The fundamental difference between VAEs and other types of autoencoders is that while most autoencoders learn discrete latent space models, VAEs learn continuous latent variable models. Rather than a single encoding vector for latent space, VAEs model two different vectors: a vector of means, “μ,” and a vector of standard deviations, “σ.” Because these vectors capture latent attributes as a probability distribution—that is, they learn a stochastic encoding rather than a deterministic encoding—VAEs allow for interpolation and random sampling, greatly expanding their capabilities and use cases. This means that VAEs are generative AI models.

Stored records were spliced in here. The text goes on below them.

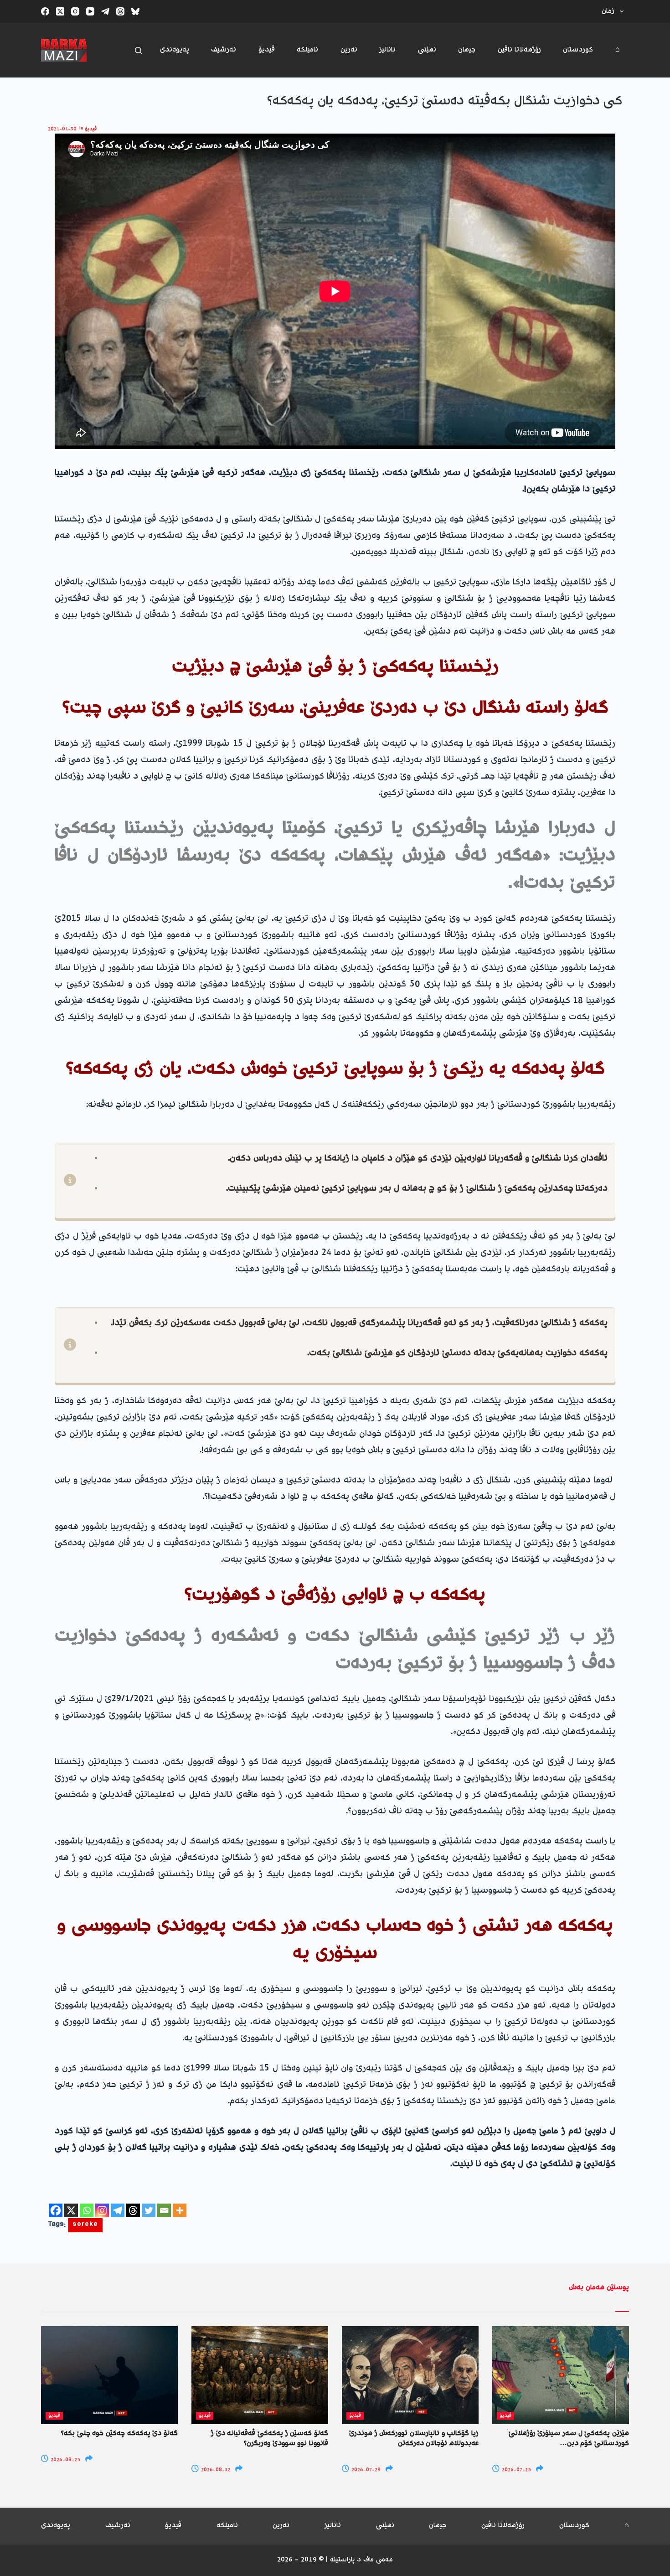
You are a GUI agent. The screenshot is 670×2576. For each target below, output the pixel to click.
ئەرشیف (223, 50)
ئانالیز (387, 50)
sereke (85, 2225)
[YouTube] (90, 11)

In simpler terms, VAEs learn to encode important feature learnings from the inputs in the datasets they’re trained on in a flexible, approximate way that allows them to generate new samples that resemble the original training data. The loss function used to minimize reconstruction error is regularized by the KL divergence between the probability distribution of training data (the prior distribution) and the distribution of latent variables learned by the VAE (the posterior distribution). This regularized loss function enables VAEs to generate new samples that resemble the data it was trained on while avoiding overfitting, which in this case would mean generating new samples too identical to the original data.
To generate a new sample, the VAE samples a random latent vector (ε) from within the unit Gaussian—in other words, selects a random starting point from within the normal distribution—shifts it by the mean of the latent distribution (μ) and scales it by the variance of the latent distribution (σ). This process, called the reparameterization trick,5 avoids direct sampling of the variational distribution: because the process in random, it has no derivative—which eliminates the need for backpropagation over the sampling process.
When a VAE is being used for generative tasks, the encoder can often be discarded after training. More advanced evolutions of VAEs, like conditional VAEs, give a user more control over generated samples by providing conditional inputs that modify the output of the encoder.